Se analizziamo un po’ più da vicino i dati di quest’anno, risalta la netta prevalenza degli impianti del comparto elettrico (186 impianti, il 58,1% del totale), mentre scendono parallelamente le contestazioni legate agli impianti del settore rifiuti (32,5%), nonostante l’attenzione mediatica riservata al caso Campania, e quelle relative alle infrastrutture viarie. Ciò che in qualche modo sorprende è che all’interno del settore energia siano proprio gli impianti per la produzione di energia da rinnovabili – biomassa, eolico, fotovoltaico – a prevalere sulle fonti convenzionali. Si tratta di uno scarto notevole: 133 impianti contro i 21 delle fonti convenzionali. Certo, il dato va letto tenendo presenti i tratti salienti della produzione rinnovabile, caratterizzata da una molteplicità di impianti, di piccole dimensioni, distribuiti in maniera diffusa sul territorio. Ma anche tenendo nella dovuta considerazione questo elemento, il dato resta significativo ed esemplificativo del fenomeno Nimby nel nostro Paese. Da un punto di vista generale, infatti, le fonti rinnovabili godono di un tasso di accettabilità sociale molto alto; la sensibilità ambientale degli italiani, così come viene registrata dai numerosi sondaggi che indagano questo tema, sembra essere elevata, eppure nel momento in cui questa deve tradursi nella disponibilità ad accettare la realizzazione di un impianto nel proprio territorio, cominciano a prendere piede forme di resistenza.
Perché questo è possibile? Che cosa succede esattamente? Che cosa impedisce che la disponibilità di principio si traduca in una disponibilità concreta, in un sì, insomma, all’impianto? Quello che manca è evidentemente un percorso serio, lineare, trasparente di confronto, di informazione e di coinvolgimento della popolazione. Le proteste che nascono nei territori che ospitano nuove infrastrutture devono essere interpretate per quello che sono: una manifestazione di esplicita insofferenza verso un sistema che dimostra a ogni occasione di non funzionare. Sono uno strumento per reclamare attenzione cui i cittadini ricorrono in mancanza di momenti reali e normati di ascolto e di interlocuzione trasparente. I dati europei testimoniano quanto sia necessario coinvolgere le popolazioni nei progetti di infrastrutturazione fin dalle fasi embrionali dei processi autorizzativi. Il dialogo, la trasparenza, l’impegno collettivo pagano: i tempi si accorciano e i progetti vanno avanti. Non si tratta di passare da un modello rappresentativo a una democrazia da referendum permanente. Non stiamo dicendo cioè che chi ha ottenuto il mandato di governo del territorio debba delegarlo, rimetterlo direttamente nelle mani dei cittadini; al contrario deve riappropriarsi del proprio ruolo primario, riconducendo i momenti di consultazione e partecipazione a scelte concrete. Con una visione di lungo periodo, oltre il proprio mandato elettorale e oltre gli interessi di parte.

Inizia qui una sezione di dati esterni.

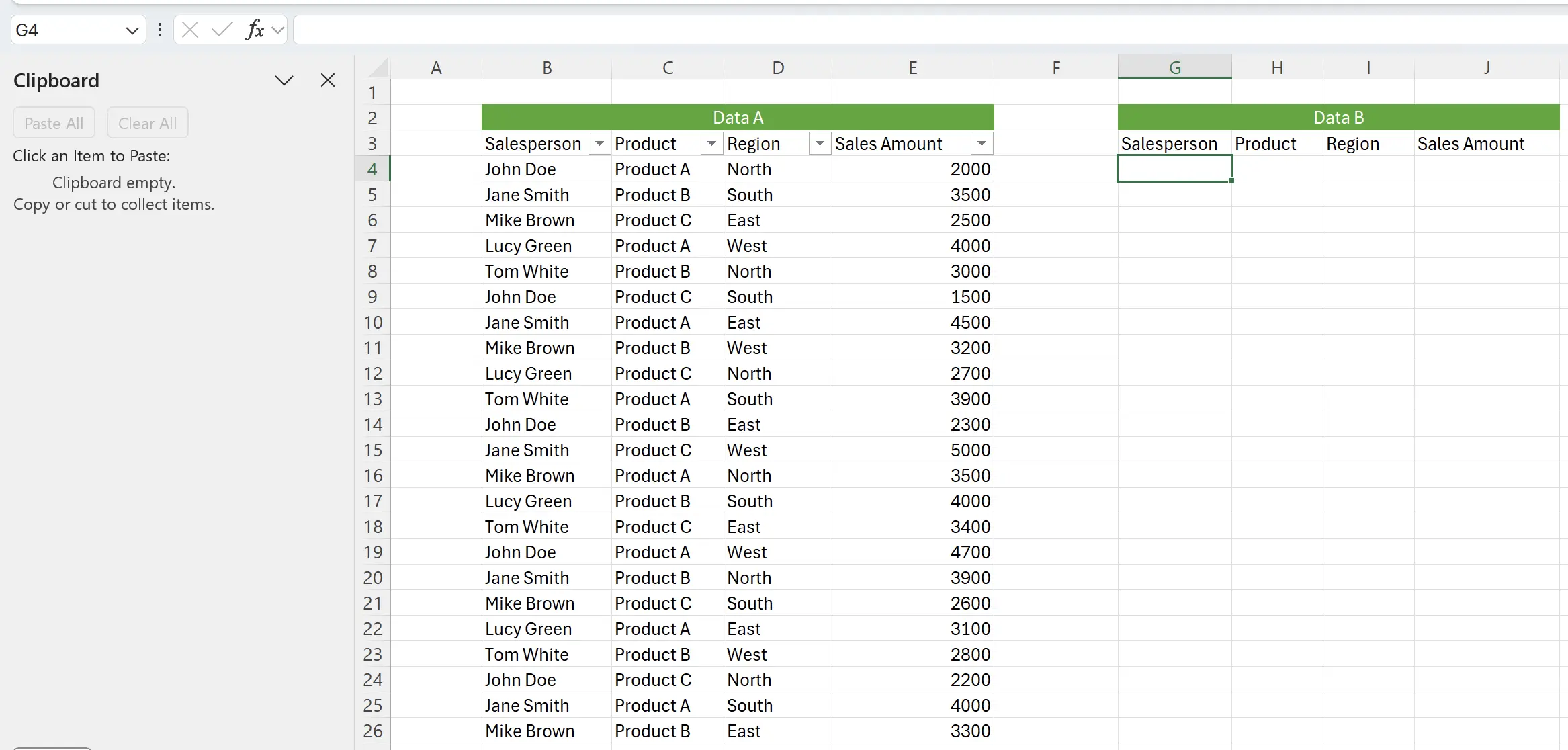This screenshot has height=750, width=1568.
Task: Select cell containing Lucy Green in row 7
Action: (x=528, y=246)
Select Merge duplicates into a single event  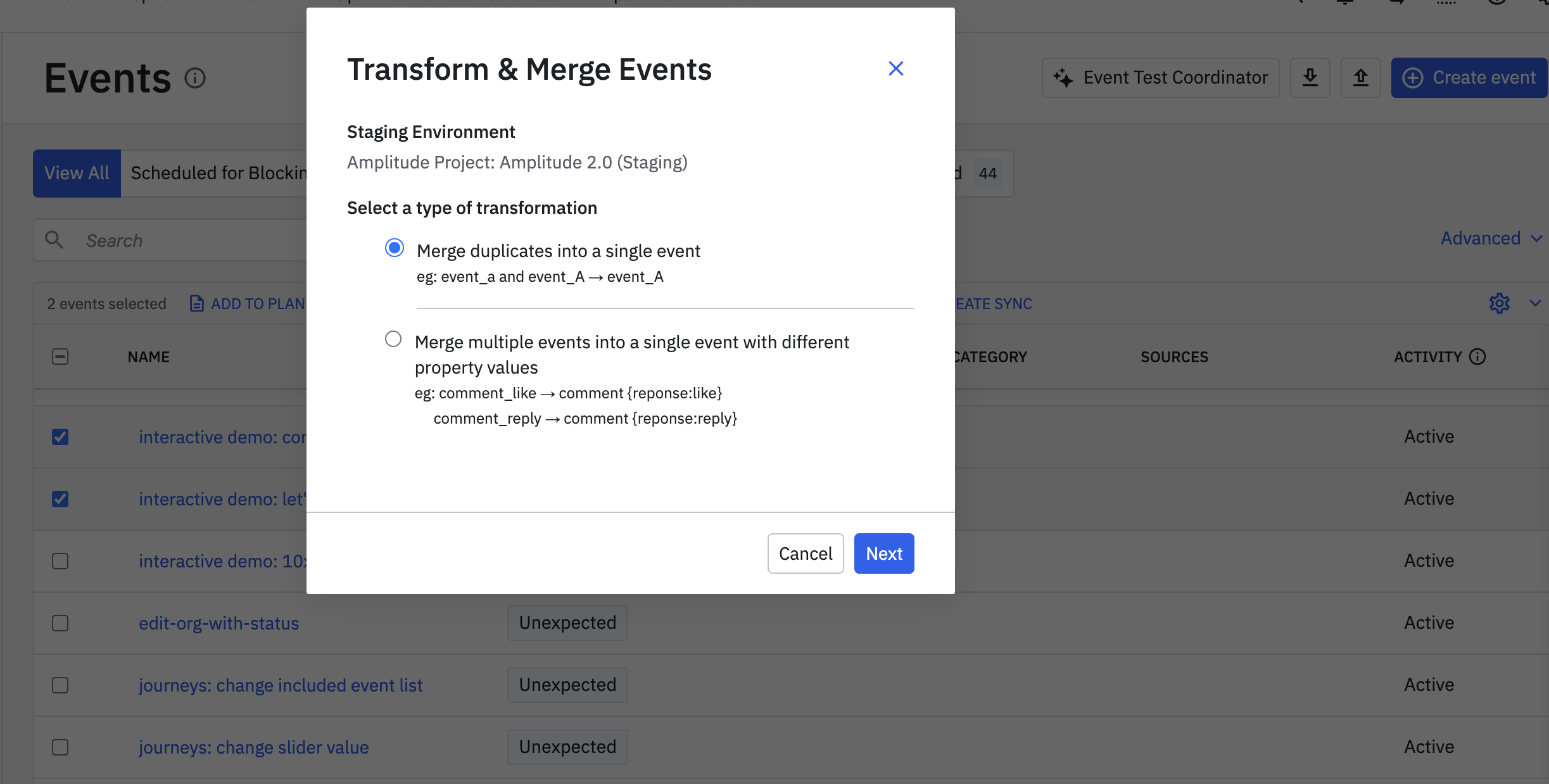coord(394,248)
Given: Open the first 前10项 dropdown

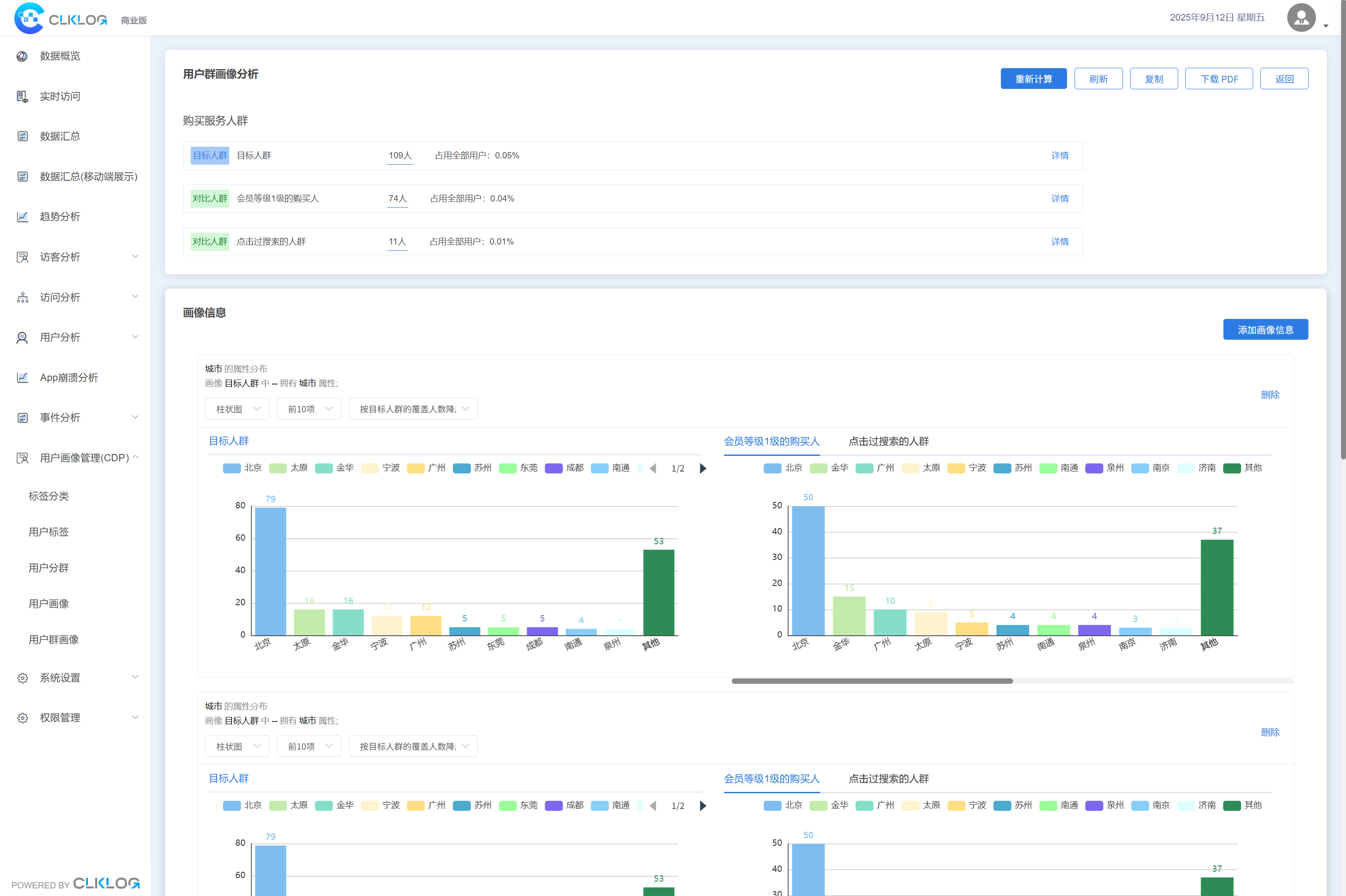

Una buona notizia. Cominciano a radicarsi nel nostro Paese esperienze significative e positive: Toscana ed Emilia Romagna si sono dotate di specifiche leggi regionali che puntano a stimolare la partecipazione e a trasformare l’energia della protesta in energia propositiva. Il progetto Tav e la Gronda dell’autostrada di Genova sono tra i primi casi in cui processi di questo tipo sono direttamente applicati alla realizzazione di infrastrutture. Occorre oggi mettere a frutto queste esperienze e sistematizzarle in una proposta nazionale. A nostro avviso, è uno dei passaggi fondamentali per recuperare la fiducia dei cittadini nelle istituzioni, nella politica, nel futuro.